An Egyptian plan for an international meeting to lay the groundwork for the possible creation of a Middle East free of weapons of mass destruction was agreed at a review conference on the nuclear Non-Proliferation Treaty (NPT) in 2010.
"Submission of the resolution may send the wrong message from the Arabs to the process of 2012," the Arab source said.
But the Western official organizing the conference, Finnish diplomat Jaakko Laajava, said in May he had yet to secure the needed attendance of all countries in the region.
"It is a very fragile process that needs to be launched," one European diplomat said. "Singling out Israel would not at all be helpful, would be counterproductive."
Israel is widely believed to possess the Middle East's only nuclear arsenal, drawing frequent Arab and Iranian condemnation.
The Jewish state is the only Middle Eastern country outside the nuclear Non-Proliferation Treaty (NPT).
Israel and the United States regard Iran as the world's main proliferation threat, accusing Tehran of covertly seeking a nuclear arms capability, something the Islamic state denies.
Arab states scored a diplomatic victory in 2009 when IAEA members narrowly endorsed a resolution urging Israel to join the NPT and place all its atomic sites under agency supervision.

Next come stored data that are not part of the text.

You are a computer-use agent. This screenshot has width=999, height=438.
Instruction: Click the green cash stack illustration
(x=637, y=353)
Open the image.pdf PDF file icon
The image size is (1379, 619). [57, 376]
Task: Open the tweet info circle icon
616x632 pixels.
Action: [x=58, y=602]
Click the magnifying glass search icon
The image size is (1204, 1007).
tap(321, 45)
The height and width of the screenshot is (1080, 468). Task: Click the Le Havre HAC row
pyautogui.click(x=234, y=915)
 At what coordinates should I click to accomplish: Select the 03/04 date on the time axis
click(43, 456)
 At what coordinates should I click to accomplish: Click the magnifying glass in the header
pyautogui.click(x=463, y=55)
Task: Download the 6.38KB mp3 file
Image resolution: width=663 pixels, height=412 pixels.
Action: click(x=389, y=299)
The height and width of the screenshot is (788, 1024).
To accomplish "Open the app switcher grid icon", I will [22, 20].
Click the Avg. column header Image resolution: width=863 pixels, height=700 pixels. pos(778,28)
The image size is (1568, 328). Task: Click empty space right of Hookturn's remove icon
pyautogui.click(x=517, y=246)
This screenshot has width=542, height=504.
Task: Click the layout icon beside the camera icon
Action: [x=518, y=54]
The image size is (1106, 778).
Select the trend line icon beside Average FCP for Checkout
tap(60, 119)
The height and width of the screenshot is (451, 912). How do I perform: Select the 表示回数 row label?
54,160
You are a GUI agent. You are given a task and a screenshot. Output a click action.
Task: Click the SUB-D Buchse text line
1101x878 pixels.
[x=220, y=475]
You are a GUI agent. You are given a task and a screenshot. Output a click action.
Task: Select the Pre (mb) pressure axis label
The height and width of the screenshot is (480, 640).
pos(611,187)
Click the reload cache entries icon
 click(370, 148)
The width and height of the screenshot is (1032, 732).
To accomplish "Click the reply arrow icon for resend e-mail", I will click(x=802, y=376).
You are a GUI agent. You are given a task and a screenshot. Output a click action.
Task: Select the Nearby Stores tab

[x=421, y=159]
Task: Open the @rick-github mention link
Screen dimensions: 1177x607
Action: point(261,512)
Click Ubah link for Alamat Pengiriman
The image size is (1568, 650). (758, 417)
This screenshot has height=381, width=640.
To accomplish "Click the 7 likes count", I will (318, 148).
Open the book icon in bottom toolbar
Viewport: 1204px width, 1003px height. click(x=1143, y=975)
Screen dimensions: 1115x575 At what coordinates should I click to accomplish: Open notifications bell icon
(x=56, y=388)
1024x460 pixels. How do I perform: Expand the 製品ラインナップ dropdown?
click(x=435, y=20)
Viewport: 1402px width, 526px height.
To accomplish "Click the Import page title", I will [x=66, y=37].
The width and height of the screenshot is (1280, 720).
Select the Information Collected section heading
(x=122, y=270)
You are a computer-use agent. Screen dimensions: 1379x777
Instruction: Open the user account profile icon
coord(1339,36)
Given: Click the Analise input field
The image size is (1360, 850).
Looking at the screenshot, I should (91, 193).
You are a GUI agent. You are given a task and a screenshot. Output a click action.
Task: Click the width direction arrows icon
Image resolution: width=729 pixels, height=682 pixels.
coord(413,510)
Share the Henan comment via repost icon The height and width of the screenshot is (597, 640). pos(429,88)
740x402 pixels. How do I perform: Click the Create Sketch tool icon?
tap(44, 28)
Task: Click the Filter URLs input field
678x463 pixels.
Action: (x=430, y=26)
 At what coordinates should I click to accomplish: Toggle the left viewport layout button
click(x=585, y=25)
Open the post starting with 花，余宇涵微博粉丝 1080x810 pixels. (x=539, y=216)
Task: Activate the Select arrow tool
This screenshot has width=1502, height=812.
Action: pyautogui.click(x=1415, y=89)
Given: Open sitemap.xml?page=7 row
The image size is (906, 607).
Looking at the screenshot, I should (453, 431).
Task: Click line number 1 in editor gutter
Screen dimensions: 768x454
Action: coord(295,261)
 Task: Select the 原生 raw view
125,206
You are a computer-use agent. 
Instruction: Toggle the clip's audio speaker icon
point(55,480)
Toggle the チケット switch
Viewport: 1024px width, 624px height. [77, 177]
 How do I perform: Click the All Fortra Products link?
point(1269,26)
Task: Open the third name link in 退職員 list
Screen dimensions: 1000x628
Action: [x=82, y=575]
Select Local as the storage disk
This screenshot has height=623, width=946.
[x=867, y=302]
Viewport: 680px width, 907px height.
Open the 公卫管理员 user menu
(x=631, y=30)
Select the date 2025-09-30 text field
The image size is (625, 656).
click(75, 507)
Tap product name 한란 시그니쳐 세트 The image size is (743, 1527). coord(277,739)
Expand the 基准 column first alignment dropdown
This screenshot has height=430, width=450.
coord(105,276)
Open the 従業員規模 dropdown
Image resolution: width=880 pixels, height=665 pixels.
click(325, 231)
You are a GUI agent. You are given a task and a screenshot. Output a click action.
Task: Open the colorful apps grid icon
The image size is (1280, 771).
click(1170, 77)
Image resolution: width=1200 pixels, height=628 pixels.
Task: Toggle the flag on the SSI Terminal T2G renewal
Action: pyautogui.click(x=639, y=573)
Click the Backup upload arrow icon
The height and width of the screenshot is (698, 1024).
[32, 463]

Brought up again in 2010 to keep up pressure on Israel, the resolution was defeated after a bruising diplomatic battle, in which Washington and its allies argued that zeroing in on Israel would harm any hope of banning nuclear arms in the region.
In June this year, Arab states asked for the "Israeli Nuclear Capabilities" issue to be put on the conference agenda, but it remains unclear whether they will follow that with a proposed resolution or refrain, as they did in 2011.
Israel's refusal to become party to the NPT or to place its nuclear installations under IAEA safeguards is "exposing the region to nuclear risks and threatening peace", they said.
Israel has never confirmed or denied having nuclear weapons under a policy of ambiguity aimed at deterrence.
It says it would only join the NPT after a comprehensive Middle East peace settlement. If it signed the 1970 NPT pact, it would have to renounce nuclear weaponry.
An Arab resolution aimed at Israel would "undermine any genuine attempt to promote confidence and security in the Middle East," Israel's ambassador to the U.N. nuclear body, Ehud Azoulay, said in a letter to IAEA Director General Yukiya Amano.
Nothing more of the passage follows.